Indeed, the Genocide Convention itself, together with international legal instruments such as the Treaty for an International Criminal Court – of which France and Canada are state parties – and the UN Charter, authorize a panoply of international juridical remedies, including the following:

  • State parties should refer the criminal incitement to genocide by Ahmadinejad and other Iranian leaders to the appropriate UN agencies.

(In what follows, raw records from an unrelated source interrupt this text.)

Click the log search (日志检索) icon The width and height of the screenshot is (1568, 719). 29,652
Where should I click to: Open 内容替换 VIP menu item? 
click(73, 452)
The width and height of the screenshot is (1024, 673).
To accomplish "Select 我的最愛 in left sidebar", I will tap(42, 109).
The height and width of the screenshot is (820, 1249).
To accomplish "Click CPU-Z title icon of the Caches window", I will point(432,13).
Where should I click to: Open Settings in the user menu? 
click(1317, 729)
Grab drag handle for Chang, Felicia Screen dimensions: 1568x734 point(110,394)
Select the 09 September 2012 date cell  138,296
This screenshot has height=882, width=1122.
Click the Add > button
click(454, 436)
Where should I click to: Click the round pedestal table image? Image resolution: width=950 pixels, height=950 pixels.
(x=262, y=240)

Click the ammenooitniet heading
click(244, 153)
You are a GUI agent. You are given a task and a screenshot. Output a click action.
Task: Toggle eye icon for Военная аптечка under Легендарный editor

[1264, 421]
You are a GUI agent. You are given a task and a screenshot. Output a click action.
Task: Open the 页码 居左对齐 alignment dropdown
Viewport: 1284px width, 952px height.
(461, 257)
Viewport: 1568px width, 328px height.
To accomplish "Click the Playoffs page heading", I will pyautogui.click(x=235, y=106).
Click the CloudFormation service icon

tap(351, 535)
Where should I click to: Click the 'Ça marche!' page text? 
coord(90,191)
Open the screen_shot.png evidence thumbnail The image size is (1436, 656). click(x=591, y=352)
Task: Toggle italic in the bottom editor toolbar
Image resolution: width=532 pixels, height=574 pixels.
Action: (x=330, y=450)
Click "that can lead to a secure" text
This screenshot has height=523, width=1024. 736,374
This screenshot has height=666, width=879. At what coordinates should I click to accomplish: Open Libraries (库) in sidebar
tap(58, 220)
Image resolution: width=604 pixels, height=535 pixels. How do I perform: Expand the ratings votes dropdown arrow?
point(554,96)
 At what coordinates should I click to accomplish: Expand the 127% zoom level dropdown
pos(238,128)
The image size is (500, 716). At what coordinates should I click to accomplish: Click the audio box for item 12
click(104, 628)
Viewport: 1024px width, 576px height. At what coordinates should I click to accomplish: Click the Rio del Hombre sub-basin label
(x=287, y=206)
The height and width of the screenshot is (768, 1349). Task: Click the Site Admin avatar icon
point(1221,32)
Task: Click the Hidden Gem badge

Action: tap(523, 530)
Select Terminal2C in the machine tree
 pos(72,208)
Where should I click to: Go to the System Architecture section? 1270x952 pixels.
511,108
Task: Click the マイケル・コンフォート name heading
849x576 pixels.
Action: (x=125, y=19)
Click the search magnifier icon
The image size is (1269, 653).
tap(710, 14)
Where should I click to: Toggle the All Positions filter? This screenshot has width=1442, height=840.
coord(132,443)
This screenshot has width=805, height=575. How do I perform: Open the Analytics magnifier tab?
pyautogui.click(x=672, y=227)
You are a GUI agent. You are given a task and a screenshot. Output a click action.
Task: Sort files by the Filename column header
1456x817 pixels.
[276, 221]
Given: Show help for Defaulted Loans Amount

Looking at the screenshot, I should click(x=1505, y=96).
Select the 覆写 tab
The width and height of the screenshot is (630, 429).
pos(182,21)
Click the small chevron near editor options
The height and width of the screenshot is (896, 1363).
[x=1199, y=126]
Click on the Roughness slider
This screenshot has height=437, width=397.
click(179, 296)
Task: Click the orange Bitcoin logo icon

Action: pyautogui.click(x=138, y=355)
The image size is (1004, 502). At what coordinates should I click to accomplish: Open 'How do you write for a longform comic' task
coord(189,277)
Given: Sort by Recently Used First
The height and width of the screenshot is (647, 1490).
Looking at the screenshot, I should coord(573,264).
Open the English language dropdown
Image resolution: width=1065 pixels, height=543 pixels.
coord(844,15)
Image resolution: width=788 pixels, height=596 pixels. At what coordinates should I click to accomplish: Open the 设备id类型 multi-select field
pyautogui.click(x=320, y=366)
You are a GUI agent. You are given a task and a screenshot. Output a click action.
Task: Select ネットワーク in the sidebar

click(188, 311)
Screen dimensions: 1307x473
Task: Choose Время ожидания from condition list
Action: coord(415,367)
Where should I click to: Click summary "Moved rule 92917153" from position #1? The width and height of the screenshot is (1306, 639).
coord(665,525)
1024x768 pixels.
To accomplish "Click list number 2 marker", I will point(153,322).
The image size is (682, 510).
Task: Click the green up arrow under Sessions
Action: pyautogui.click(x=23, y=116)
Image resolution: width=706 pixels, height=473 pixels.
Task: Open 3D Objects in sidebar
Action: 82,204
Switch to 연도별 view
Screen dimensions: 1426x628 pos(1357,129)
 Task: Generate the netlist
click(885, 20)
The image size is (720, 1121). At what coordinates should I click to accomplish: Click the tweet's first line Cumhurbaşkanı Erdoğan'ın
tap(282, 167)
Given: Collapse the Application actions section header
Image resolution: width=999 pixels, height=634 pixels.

It is astonishing that this criminal incitement has yet to be addressed by the UN Security Council, the UN General Assembly, or any other body of the UN, though it found fit to give Ahmadinejad a podium.
  • The situation of genocidal incitement by Ahmadinejad and other Iranian leaders – including their complicity in crimes against humanity – should be referred by the UN Security Council to the Special Prosecutor of the International Criminal Court for investigation and prospective prosecution.
  • State parties should initiate an inter-state complaint against Iran before the International Court of Justice for its “direct and public incitement to genocide” in violation of the Genocide Convention, to which Iran is also a state party.
  • States should prepare criminal indictments of Ahmadinejad and other Iranian leaders on the basis of the “universal jurisdiction” principle, which becomes actionable when Ahmadinejad sets foot on their territory.
  • France should call upon the UN Secretary-General Ban Ki-moon to refer Ahmadinejad’s genocidal incitement to the UN Security Council as a matter threatening international peace and security, pursuant to Article 99 of the UN Charter.
  • Ahmadinejad and other designated Iranian leaders should be placed on a watchlist by concerned countries, preventing their entrance as “inadmissible persons.” If it is argued that no precedent exists for excluding a sitting president, it should be recalled that then-Austrian president Kurt Waldheim was placed on the US watchlist for his participation in the persecution of civilian populations during World War II.

IT IS time to initiate one or more of the above options, which might also embolden progressive forces within Iran, while holding the responsible individuals accountable.

Indeed, recent history has taught us that sustained international juridical remedies can bring about the indictment of seemingly immune dictators, such as Slobodan Milosevic and Augusto Pinochet, and such actions are clearly preferable to military options.

This is an opportunity for countries such as France to exercise leadership.

The juridical remedies exist, but the leadership has thus far been wanting. President Sarkozy and Foreign Minister Kouchner – and others who might join them – can now fill that void.

The writer is the member of parliament for Mount Royal and the former minister of justice and attorney general of Canada. He is a professor of law (on leave) at McGill University and has written extensively on – and prosecuted for – incitement to genocide.